Material provided Block Start
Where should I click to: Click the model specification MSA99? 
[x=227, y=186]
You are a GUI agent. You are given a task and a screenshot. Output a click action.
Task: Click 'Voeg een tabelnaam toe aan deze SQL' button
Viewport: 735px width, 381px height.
Material provided Block End
* **Requirement**
Write out every entry above, word for word.

* **Exercise result**
Where should I click to: Click the model specification MSA99? 
[x=227, y=186]
You are a GUI agent. You are given a task and a screenshot. Output a click action.
Task: Click 'Voeg een tabelnaam toe aan deze SQL' button
Viewport: 735px width, 381px height.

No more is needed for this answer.